Borgo Rossini stories
Il quartiere si racconta attraverso le voci delle personeTorino-Parigi, andata e ritorno
di Cecilia Russo
Per chi ha vissuto in provincia andare a Torino significava affrontare un grande viaggio: un’impresa che poteva comportare un’ora di 36 o un percorso a piedi e poi un treno e poi un tram. Raggiunta l’età adulta ci si rende conto di poter vivere nella grande città ed è un po’ come sentire di avere tagliato un grande traguardo.
Dopo aver trascorso un periodo di vita all’estero, ed essere rientrata con molta malinconia in Italia, ho capito che il luogo dove avrei abitato avrebbe dovuto avere qualcosa di francofono e c’è un quartiere che ha dei viali e un lungo fiume molto parigini: quel posto non è solo un quartiere, è un borgo. La scelta di vivere in questo posto è stata istintiva e passionale. Le strade e i negozi del mio quartiere sono come le camere di una casa, la tua casa.
Così, quando la giornata è stata difficile, o quando è necessario riordinare le idee non c’è niente di meglio che tornare a casa propria.
Immaginate una casa con un’enorme cucina, con un frigorifero sempre pieno che ti permette di mangiare cibi sempre diversi. Se è sabato sera allora ci si potrà gustare una bella pizza da Dogana Grimm, dove la cameriera non è solo una semplice cameriera ma è la tua ex vicina di casa. Con un semplice sorriso ci si scambia anni di vita passati una sopra all’altra, divise soltanto da un soffitto. Ma magari è domenica sera, c’è stato un lauto pranzo, un cinema alle 18.00 e allora è troppo tardi per una cena, ma non si può andare a letto a stomaco vuoto. Così si va in Lumeria, per stuzzicare qualcosa di sano, per bere un bicchiere, ma soprattutto per chiacchierare con Lucio, il proprietario, della musica messa la sera prima ad una festa o confrontarsi sulle paure per il futuro.
In questa casa c’è una fornitissima cantinetta dove sono custoditi molti infusi e alcolici insoliti, questo caveau si chiama Ca’Mais e se hai la fortuna di passarci il venerdì sera ci troverai un gruppo di amici che improvvisa musica.
Come ogni appartamento che si rispetti è necessario un salotto, possibilmente pieno di amici. Per me quel salotto è Flamingo, un negozietto ricolmo di vestiti colorati dove Federica, la proprietaria, e Freccia, il bellissimo labrador, ti accoglieranno per provare tutto ciò che vorrai e soprattutto per raccontarsi come scorre la vita.

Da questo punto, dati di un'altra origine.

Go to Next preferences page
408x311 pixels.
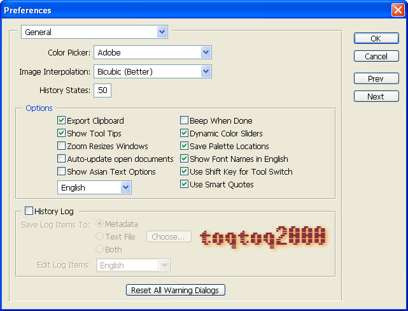(x=376, y=96)

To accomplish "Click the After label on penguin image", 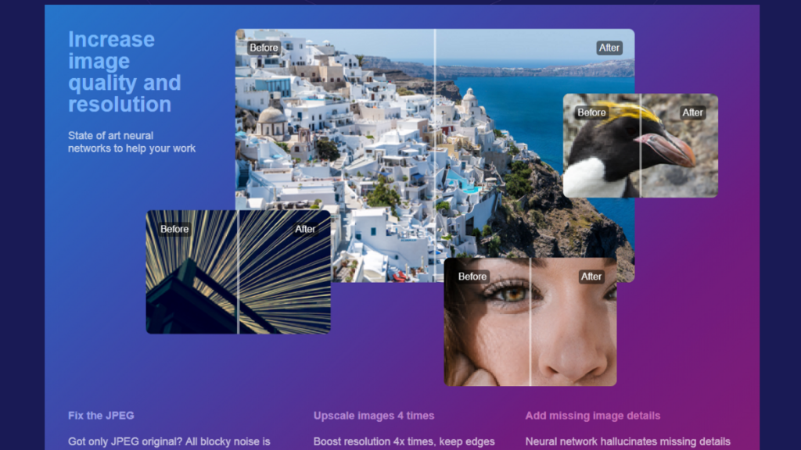I will [692, 113].
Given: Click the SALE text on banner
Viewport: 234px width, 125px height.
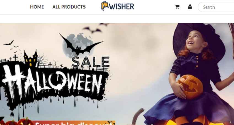Looking at the screenshot, I should pyautogui.click(x=91, y=62).
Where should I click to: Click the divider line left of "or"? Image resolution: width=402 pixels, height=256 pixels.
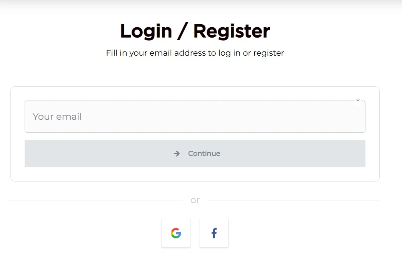click(96, 200)
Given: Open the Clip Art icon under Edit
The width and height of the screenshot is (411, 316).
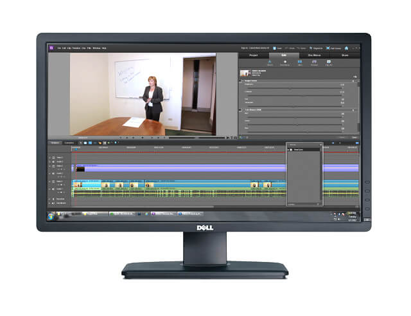Looking at the screenshot, I should pos(329,63).
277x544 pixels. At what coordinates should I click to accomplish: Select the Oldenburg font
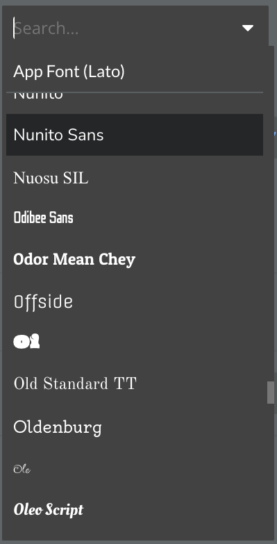pos(135,427)
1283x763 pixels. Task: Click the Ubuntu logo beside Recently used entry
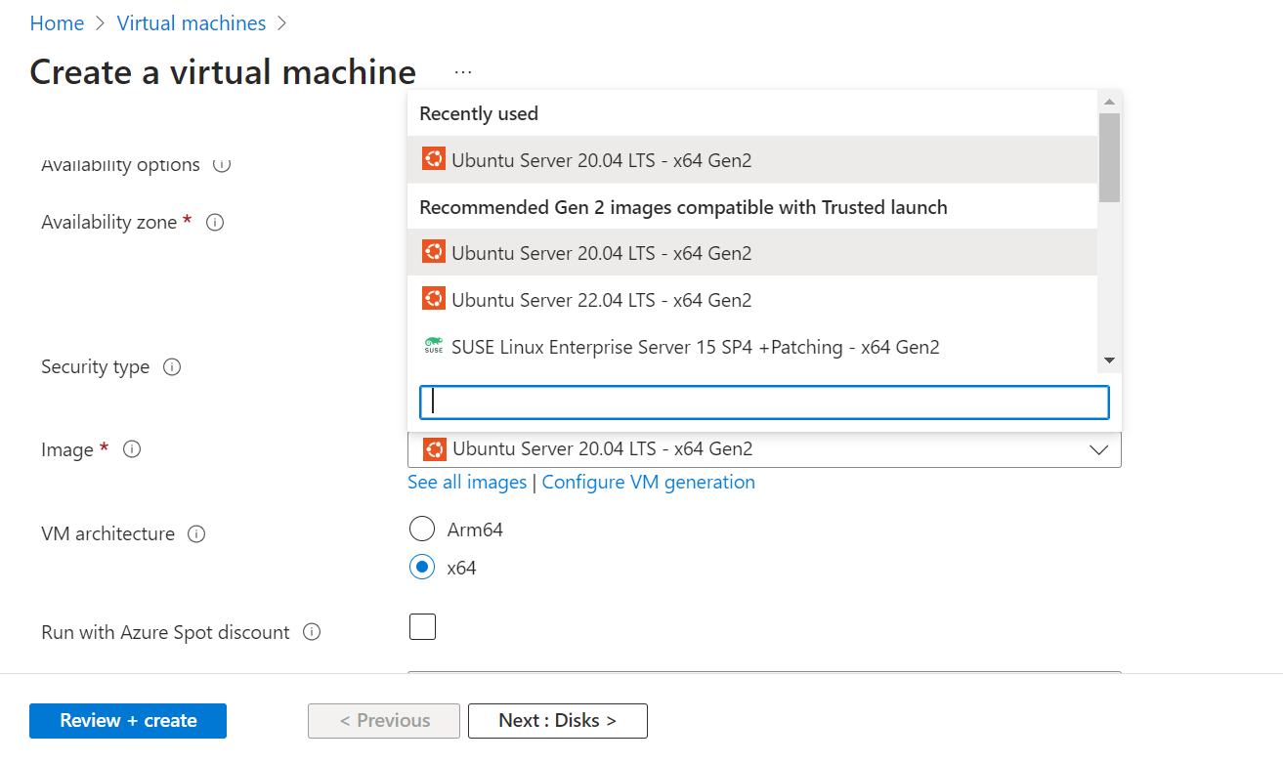tap(433, 157)
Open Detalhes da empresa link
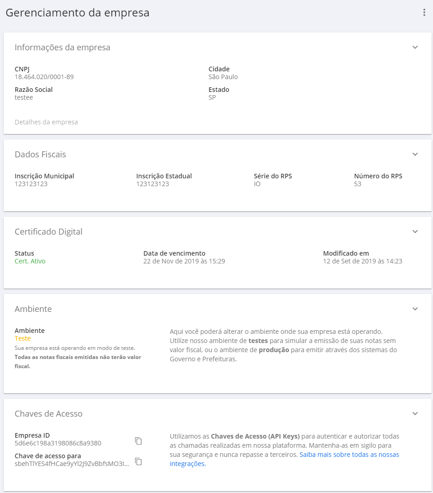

Il mio studio sono le panchine di via Catania, dove preparare un esame cullati dalla frescura degli alberi ti farà viaggiare verso luoghi inesplorati. Al fondo dello studio è possibile scorgere un’immensa libreria, immensa non per dimensioni, ma per le porte che quel luogo potrà aprirti, perché non c’è niente di meglio, quando si è indecisi se leggere un libro oppure no, che guardare negli occhi un amico e dirgli “ma l’ultimo Carofiglio com’è?” e lui ti dirà “non male, ma leggi questo, è un tomo, ma non te ne pentirai”. Tu gli darai ascolto e comprerai quel libro da 800 pagine che forse non aprirai mai, ma è quel libro che ha vinto quel premio di cui tutti parlano, e poi me l’ha consigliato Rocco, quindi va bene così.
Se capiterà di aver bisogno di qualche strumento per qualche lavoretto improvviso, non ci si potrà negare un giretto nello stanzino degli attrezzi che ovviamente sarà la ferramenta Carcano, dove i ragazzi riusciranno a farti domande sempre talmente specifiche che non ci sarà volta in cui entrando lì non ti sentirai del tutto impreparata.
Al fondo di via Catania c’è l’album dei ricordi, dove i nonni dormono e dove fanno da custodi alla nostra abitazione.
Questa casa non ha la camera da letto perché da qualche anno a questa parte Borgo Rossini non dorme mai, ma non tanto per il baccano fatto dai giovani, arrivati alle Panche attratti dalla movida. No, questo quartiere non dorme perché qui sono arrivati gli artisti: architetti, musicisti, grafici, fotografi e ballerini di tango e queste menti non si spengono mai, perché soprattutto nei sogni creano. Così questo posto un po’ torinese, un po’ parigino, è il luogo giusto dove fermarsi. Dove fare famiglia, perché se per educare un bambino è necessario un intero villaggio, questa casa è piena di abitanti straordinari.